━━━ TEXT SHOWN ━━━

Alyeska is the name given by the natives to the great land of ice and snow situated on the top of the world. Alaska is a superlative in every sense. It’s big. Everything in it is big — big bears, big moose, big glaciers, big mountains, big rivers, and big whales. And yet, it is deeply personal, tranquil and inspiring.
Alaska is a draw for adventure seekers. Some come to climb Denali, the highest mountain in North America, others to fish, see wildlife, or just to immerse themselves in the stunning beauty of roads less traveled.
Our adventure begins in Fairbanks, located just below the Arctic Circle, where summer daylight lasts into the wee hours and travels through the interior of the state past Denali State Park to Wasilla, about 40 minutes from Anchorage. (Flights from the lower 48 land at the Fairbanks International Airport.)
From its humble beginnings as a mining town, Fairbanks has much to offer. If you have time, consider some of the fascinating sites in Fairbanks.
In Fairbanks, visit the Alaska Bird Observatory (A1) and Creamer’s Field Migratory Waterfowl Refuge (A2). The latter is a 2,000-acre refuge just north of the city center, host to a rich assortment of birds during spring and fall migrations. Pintails, Northern Shovelers, Teal, Canada geese, golden plovers, and huge concentrations of sandhill cranes spend time here. Take advantage of the many trails, viewing areas and guided walks, a few of which lead to the nearby Alaska Bird Observatory.
Explore the University of Alaska’s Georgeson Botanical Gardens (A3) at the Agricultural and Forestry Experiment Station. Growing in 24 hours of sunlight makes all the plants huge — cabbages over four feet wide and corn seven feet tall. There are free guided tours on Fridays at 2 p.m. and self-guided tours can be taken any time. The garden is located on West Tanana Drive, one mile west of the University’s lower campus.
The University is also home to an outstanding natural history museum, University of Alaska Museum of the North (M1). Greeting visitors is Otto, a mounted 8 foot 9 inch brown bear, standing upright on two legs. The museum covers all regions of the state and exhibits include the skull and tusks of a mastodon and a woolly mammoth, both of whom used to roam the frozen north. Don’t miss Blue Babe, a 36,000 year old mummified steppe bison that was discovered frozen in the permafrost in 1979. The animal is encased in glass which glows an eerie iridescent blue. Explore artifacts from early Native Alaskans, photographs, historical paintings, a modern sound and light environment recreating the aurora borealis and more.

━━━ INFORMATION GIVEN ━━━

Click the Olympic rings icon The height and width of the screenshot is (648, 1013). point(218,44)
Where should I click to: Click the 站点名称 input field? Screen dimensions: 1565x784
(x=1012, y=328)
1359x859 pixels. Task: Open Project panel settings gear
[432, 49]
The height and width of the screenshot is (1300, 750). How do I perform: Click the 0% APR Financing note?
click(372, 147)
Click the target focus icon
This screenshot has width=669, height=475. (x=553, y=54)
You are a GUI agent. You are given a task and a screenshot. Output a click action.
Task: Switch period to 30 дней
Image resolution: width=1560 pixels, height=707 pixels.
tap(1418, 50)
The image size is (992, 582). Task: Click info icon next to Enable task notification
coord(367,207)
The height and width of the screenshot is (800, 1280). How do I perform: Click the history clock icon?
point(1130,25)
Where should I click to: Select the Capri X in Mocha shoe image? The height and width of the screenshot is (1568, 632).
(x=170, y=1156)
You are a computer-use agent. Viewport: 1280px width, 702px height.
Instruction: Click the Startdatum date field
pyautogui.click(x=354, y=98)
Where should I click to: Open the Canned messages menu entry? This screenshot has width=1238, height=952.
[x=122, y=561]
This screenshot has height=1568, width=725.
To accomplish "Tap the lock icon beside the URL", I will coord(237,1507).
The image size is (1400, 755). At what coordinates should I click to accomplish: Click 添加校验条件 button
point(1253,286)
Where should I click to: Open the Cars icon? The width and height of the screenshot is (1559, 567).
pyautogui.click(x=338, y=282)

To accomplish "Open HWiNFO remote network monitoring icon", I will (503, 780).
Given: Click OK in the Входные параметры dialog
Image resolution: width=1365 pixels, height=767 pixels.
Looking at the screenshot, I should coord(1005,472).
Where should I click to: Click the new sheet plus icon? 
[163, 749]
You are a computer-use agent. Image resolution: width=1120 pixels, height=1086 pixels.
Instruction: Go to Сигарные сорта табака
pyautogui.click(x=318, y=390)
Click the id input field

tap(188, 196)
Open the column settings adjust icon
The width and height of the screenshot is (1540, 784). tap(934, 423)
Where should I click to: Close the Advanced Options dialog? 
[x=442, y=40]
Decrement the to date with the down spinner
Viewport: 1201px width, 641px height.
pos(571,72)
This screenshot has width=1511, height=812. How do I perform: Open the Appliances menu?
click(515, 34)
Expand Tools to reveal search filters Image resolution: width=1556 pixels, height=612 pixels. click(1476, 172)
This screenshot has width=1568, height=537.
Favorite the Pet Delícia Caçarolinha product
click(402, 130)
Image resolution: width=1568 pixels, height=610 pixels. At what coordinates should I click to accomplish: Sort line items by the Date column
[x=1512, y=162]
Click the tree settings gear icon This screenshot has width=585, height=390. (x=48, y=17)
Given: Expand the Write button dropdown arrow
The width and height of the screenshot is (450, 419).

━━━

### REQUEST 1
According to the Alaska travel text, when are free guided tours of the Georgeson Botanical Gardens offered?
### REQUEST 2
Carry on the Alaska travel text, picking up right after its last sentence.
The records come from a separate source.

### FINAL RESULT 1
On Fridays at 2 p.m.

### FINAL RESULT 2
Nearby is the Robert G. White Large Animal Research Station (A5) where reindeer, caribou, and musk oxen are studied to better aid in resource management. Visitors can safely observe animals from the parking lot anytime of the year and there are guided tours June through August. Contact LARS for hours and days.
Be entertained and educated aboard the Discovery III sternwheeler along the Chena and Tenana Rivers. As you cruise along the river you will see a bush pilot take off from the river, a dog sledding exhibition at Trailbreaker Kennels by Dave Mason, widower of Susan Butcher of Iditarod fame, and a Native Alaskan, expertly filet a large salmon at the Athabascan Fish Camp. The highlight is a tour of the Chena Indian Village where Native Alaskan tribes explain how animals were used for food and protection and you can explore log cabins, a spruce bark hut, and more.
Pioneer Park (A6), formerly Alaskaland, has a terrific salmon bake and historic collections and arts and crafts in Gold Rush Town. The railcar used by President Warren Harding on his visit to the state in the 1920s is here as well as the riverboat S.S. Nenana, a National Historic Landmark. Shows are put on in the theater and there are shops to explore.
The Trans-Alaska Pipeline runs right through Fairbanks, stretching from Prudhoe Bay in the north to Valdez in the south. You can view it close-up at Mile 8 on the Steese Expressway between Fairbanks and Fox.
The scenic drive begins as you head south from Fairbanks on the George Parks Highway, AK-3. This highway connects the two largest cities in Alaska, Fairbanks and Anchorage, passing through some of the grandest and most rugged terrain.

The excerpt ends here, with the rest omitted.